Requirements for the Ethereum Network¶
The Canton Ethereum integration is currently tested with a Hyperledger Besu free gas network, running with the IBFT 2.0 consensus protocol. However, the integration only interfaces with the Ethereum client via web3j so most popular Ethereum clients (eg Geth and Parity) should be supported. There are, however, some requirements for the Ethereum Network irrespective of the Ethereum client you choose to use:
- Currently, a free gas network is required. This means setting the gas price to zero.
- The block size limit (often measured in gas, and sometimes referred to as the ‘gas limit’) must be larger than any message to be sequenced.
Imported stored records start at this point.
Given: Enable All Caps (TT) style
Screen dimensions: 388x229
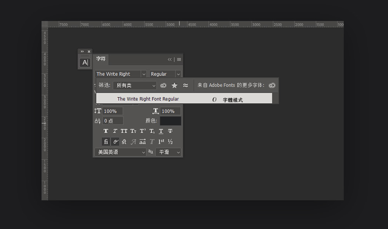Looking at the screenshot, I should click(x=124, y=131).
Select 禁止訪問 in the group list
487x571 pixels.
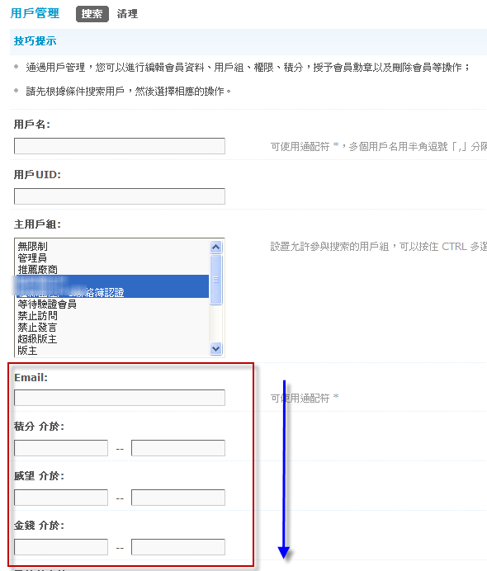[x=112, y=315]
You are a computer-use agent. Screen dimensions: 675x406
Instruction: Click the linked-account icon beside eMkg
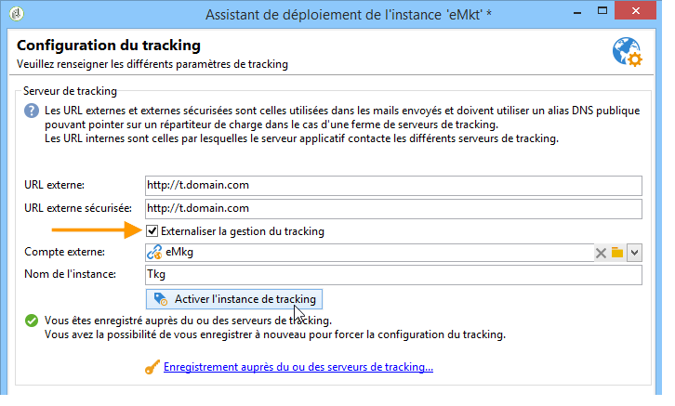[154, 252]
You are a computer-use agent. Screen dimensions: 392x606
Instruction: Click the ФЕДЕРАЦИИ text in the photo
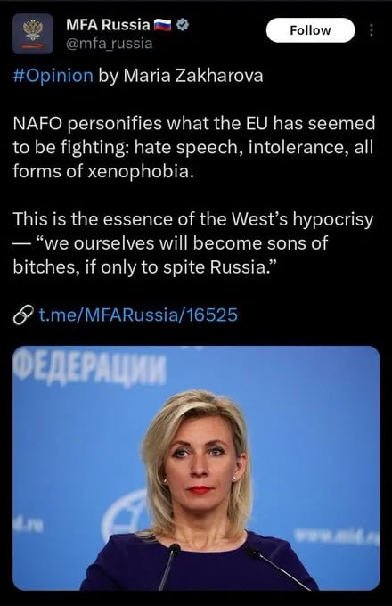point(90,367)
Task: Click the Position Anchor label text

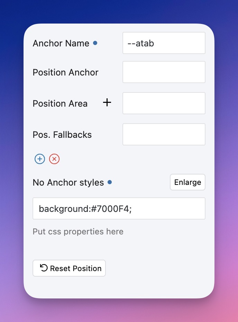Action: click(65, 72)
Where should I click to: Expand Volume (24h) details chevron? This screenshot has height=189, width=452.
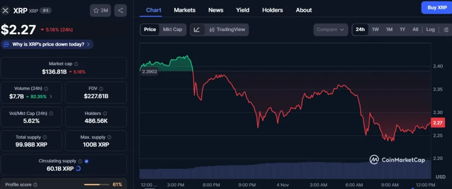coord(51,96)
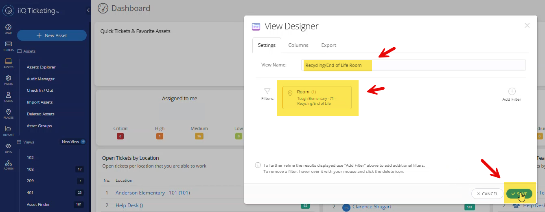The height and width of the screenshot is (212, 545).
Task: Create a New View from sidebar
Action: (73, 142)
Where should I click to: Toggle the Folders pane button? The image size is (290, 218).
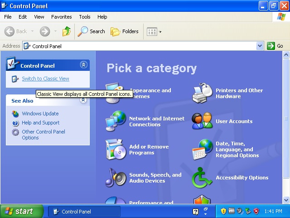(125, 31)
It is recommended to set this parameter as high as possible.
- The contract size limit must be big enough for the Canton Ethereum Domain to store all required state for sequencing messages. It is recommended to set this parameter as high as possible.
- Proof of authority protocols are recommended over proof of work.
- Currently, consensus protocols must have immediate finality. This means that ledger forks should not occur with the chosen consensus protocol.
Furthermore, we also have some suggestions to improve throughput and latency irrespective of the choice of Ethereum client.
Throughput¶
Generally, the throughput of a Canton system using Ethereum-based sequencers is limited by the throughput of the Ethereum client. Thus, if an Ethereum-based sequencer does not deliver the desired throughput, the throughput and deployment of the Ethereum clients should be optimized in the first instance. For Besu performance optimization, some recommendations can be found in the Besu documentation - in particular, it is crucial to use a fast storage media.
Latency¶
Within a Canton transaction, there are three sequential sequencing steps, that is, a single Canton transaction leads to at least three sequential messages sent to the sequencer.
This is illustrated, e.g., in the message sequence diagram of the Canton 101 section.
As a result, a Canton transaction also leads to at least three Ethereum transactions within three different blocks.
Thus, to achieve relatively low latencies, the Ethereum network networks must be configured with a frequent block mining frequency (configured via blockperiodseconds in Besu)
and ideally co-located with the Canton sequencer node. A block mining frequency of at
least one block per second is recommended.
Trust Properties of the Ethereum Sequencer Integration¶
The demo integration uses two participants and two different Ethereum Sequencer nodes. Each participant chooses its preferred Ethereum Sequencer node, and this node performs reads and writes on behalf of the participant. Therefore, each participant must trust its chosen Ethereum Sequencer node. Additionally, each participant must trust some proportion of the nodes in the Ethereum network as determined by the consensus protocol.